## Work request 1:
Would you rewrite the Police Coronation Medal passage between "The reverse indicates" and "William de Saulles.", inclusive, updating "St John Ambulance Brigade" to "St John Ambulance Association"?
## Work request 2:
Can you carry the Police Coronation Medal article forward from its last sentence?

··· Excerpted passage

The Police Coronation Medal was sanctioned in 1902 as an award to policeman, firemen and members of ambulance units on duty during the official celebrations of the Coronation of King Edward VII and Queen Alexandra on 9 August 1902.

==Award==
The medal continued the practice of awarding a special medal to police and support services on duty during major royal celebrations established with Queen Victoria's Golden and Diamond Jubilee Police Medals. It was presented in silver or bronze, according to rank, with the silver medal awarded to superintendents and above in the police and fire brigade.
A total of 67 silver and 19,885 bronze medals were awarded.
 The reverse indicates the service in which the recipient served, there being five types:

Metropolitan Police: 51 silver, 16,709 bronze medals.

City of London Police: 5 silver, 1,060 bronze medals.

London County Council Metropolitan Fire Brigade: 10 silver and 1,000 bronze medals.

St John Ambulance Brigade: 912 bronze medals.

Police Ambulance Service: 1 silver, 204 bronze medals.

==Description==
The medal, 1.4 in in diameter, was designed by George William de Saulles.
- Obverse: A crowned and robed left-facing bust of King Edward VII with the inscription EDWARDVS VII REX IMPERATOR:.
- Reverse: The Imperial Crown resting on sprigs of oak and laurel below the inscription CORONATION OF HIS MAJESTY KING EDWARD VII 1902 with the name of the service in which the recipient served above.

······
··· Data records

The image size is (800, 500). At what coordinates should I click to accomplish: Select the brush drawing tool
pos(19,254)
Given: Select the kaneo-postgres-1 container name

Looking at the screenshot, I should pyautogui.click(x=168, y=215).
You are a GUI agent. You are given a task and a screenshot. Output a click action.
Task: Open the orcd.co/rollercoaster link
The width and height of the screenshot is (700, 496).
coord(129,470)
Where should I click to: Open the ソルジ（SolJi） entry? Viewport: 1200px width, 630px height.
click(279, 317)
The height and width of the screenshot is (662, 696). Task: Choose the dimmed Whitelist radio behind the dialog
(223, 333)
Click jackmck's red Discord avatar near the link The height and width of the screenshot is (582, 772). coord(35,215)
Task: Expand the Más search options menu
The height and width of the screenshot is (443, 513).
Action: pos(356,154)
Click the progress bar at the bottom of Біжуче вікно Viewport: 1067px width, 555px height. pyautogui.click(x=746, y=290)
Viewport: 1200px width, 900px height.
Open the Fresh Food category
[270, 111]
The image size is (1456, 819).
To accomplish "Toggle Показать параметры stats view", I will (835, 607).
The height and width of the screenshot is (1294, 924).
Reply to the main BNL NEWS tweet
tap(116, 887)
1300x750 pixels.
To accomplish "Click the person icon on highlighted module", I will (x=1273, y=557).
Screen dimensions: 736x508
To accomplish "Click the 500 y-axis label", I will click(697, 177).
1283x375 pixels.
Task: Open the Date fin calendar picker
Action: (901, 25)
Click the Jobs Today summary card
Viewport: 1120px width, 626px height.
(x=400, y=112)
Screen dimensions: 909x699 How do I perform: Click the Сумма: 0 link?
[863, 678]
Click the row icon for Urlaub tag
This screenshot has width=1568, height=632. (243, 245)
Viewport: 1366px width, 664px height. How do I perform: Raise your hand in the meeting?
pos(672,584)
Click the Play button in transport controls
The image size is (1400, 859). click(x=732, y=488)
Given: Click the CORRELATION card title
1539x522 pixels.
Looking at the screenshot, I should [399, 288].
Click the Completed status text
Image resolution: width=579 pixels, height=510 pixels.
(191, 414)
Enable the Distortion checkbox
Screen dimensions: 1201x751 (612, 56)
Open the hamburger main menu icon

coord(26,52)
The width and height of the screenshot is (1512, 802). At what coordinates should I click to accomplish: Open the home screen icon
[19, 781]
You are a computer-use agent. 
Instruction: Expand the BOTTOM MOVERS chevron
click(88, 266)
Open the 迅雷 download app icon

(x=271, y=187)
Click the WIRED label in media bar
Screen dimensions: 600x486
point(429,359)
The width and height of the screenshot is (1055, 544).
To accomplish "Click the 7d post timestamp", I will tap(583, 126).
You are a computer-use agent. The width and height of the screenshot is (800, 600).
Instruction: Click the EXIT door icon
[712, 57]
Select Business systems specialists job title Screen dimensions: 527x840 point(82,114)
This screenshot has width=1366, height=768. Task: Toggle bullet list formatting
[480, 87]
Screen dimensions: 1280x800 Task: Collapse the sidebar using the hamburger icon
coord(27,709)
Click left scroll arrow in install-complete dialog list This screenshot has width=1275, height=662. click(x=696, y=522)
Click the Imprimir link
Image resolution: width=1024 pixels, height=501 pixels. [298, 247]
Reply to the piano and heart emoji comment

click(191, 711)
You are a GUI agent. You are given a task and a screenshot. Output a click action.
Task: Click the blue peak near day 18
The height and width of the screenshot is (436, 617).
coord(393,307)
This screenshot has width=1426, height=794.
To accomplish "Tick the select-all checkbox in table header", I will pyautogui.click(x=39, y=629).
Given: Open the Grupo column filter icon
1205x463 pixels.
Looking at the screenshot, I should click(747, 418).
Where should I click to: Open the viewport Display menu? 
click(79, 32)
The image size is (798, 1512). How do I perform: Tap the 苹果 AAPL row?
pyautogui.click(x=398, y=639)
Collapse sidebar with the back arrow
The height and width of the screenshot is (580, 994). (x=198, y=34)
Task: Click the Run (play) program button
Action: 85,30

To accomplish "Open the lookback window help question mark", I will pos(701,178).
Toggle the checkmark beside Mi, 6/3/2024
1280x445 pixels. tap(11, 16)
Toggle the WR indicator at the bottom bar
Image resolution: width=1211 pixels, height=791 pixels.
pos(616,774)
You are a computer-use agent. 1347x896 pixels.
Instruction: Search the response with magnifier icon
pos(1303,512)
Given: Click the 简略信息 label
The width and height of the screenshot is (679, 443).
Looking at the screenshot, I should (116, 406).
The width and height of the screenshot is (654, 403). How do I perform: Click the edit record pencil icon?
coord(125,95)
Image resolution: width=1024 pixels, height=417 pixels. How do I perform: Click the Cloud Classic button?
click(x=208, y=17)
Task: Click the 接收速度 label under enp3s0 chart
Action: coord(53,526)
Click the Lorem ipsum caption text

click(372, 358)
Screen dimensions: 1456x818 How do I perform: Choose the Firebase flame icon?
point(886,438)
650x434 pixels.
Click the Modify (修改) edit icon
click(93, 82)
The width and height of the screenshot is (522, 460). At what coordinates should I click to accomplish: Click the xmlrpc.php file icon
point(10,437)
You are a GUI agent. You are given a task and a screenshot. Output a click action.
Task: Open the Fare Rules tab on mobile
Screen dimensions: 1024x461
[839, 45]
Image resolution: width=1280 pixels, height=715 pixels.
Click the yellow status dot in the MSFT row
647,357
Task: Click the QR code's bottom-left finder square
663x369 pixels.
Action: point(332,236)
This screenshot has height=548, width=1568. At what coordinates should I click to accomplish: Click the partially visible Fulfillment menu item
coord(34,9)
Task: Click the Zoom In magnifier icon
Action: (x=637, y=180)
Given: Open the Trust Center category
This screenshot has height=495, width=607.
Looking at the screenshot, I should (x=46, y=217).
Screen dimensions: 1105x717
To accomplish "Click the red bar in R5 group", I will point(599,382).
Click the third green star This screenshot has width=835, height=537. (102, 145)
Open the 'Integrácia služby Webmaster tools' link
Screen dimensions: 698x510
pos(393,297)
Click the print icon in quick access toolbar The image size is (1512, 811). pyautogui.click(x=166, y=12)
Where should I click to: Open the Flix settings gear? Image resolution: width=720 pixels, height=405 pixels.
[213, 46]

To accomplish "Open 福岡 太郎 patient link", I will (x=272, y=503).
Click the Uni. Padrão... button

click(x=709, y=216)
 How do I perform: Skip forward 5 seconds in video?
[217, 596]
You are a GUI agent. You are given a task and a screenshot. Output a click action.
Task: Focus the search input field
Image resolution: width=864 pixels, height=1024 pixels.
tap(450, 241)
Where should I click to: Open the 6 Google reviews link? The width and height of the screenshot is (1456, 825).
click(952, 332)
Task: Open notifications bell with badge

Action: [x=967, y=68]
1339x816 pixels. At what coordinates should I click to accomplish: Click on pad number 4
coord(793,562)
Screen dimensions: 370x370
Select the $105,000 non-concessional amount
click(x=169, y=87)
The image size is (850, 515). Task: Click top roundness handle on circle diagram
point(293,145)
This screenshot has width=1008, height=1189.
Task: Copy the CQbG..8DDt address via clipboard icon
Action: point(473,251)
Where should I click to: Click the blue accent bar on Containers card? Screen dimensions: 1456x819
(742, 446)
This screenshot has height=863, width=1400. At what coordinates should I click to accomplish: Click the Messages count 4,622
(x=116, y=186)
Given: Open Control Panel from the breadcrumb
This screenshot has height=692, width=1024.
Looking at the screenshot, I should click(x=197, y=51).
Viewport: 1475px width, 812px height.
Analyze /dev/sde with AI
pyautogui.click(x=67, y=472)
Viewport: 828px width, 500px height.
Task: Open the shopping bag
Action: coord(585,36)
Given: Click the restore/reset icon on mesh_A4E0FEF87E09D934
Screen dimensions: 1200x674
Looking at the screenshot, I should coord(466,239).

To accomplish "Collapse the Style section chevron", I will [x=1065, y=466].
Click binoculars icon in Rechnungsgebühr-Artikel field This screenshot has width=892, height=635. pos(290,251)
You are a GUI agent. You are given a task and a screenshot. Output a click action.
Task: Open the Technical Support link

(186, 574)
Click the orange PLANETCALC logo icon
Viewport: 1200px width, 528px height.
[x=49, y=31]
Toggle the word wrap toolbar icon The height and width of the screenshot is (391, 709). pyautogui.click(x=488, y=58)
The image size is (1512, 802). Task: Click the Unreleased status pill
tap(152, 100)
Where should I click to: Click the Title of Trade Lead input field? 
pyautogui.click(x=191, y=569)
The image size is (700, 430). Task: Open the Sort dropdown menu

······

## Answer 1:
The reverse indicates the service in which the recipient served, there being five types:

Metropolitan Police: 51 silver, 16,709 bronze medals.

City of London Police: 5 silver, 1,060 bronze medals.

London County Council Metropolitan Fire Brigade: 10 silver and 1,000 bronze medals.

St John Ambulance Association: 912 bronze medals.

Police Ambulance Service: 1 silver, 204 bronze medals.

==Description==
The medal, 1.4 in in diameter, was designed by George William de Saulles.

## Answer 2:
- Ribbon: 1.25 in wide. Red with a narrow central blue stripe.
- The recipient's rank, name and division were engraved on the edge of the medal.
- The medal was worn in date order with other Royal commemorative medals. These were worn before campaign medals until November 1918, after which the order of wear was changed, with such medals now worn after campaign medals and before long service awards.

==Notable recipients==
Recipients of the medal in silver include:
- Colonel Sir Edward Bradford, Commissioner of the Metropolitan Police.
- Alexander Bruce, Assistant Commissioner of the Metropolitan Police.
- Edward Henry, Assistant Commissioner of the Metropolitan Police (Crime)
- Sir Charles Howard, Assistant Commissioner of the Metropolitan Police.
- William Nott-Bower, Commissioner of the City of London Police.
- Frederick Wodehouse, Assistant Commissioner of the City of London Police.
Recipients of the medal in bronze include:
- Dr Belgrave Ninnis, Deputy Commissioner in charge of the London (Prince of Wales) District, St John Ambulance Brigade.
- Frederick Wensley, Metropolitan Police detective sergeant, later chief constable of the Scotland Yard Criminal Investigation Department.

== King Edward VII Police Medal (Scotland), 1903==
Also called the Visit to Scotland Medal, it was awarded to members of the Scottish Police and ancillary services on duty for the celebrations related to the King's post coronation visit to Scotland in May 1903. The medal is identical to the Police Coronation Medal, except the reverse inscription reads FROM HIS MAJESTY KING EDWARD VII 1903, with SCOTTISH POLICE above. The ribbon is plain red, omitting the central blue stripe of the 1902 medal, and has an ornamental suspension bar decorated with a spray of thistle. A total of 2,957 medals were awarded, all in bronze.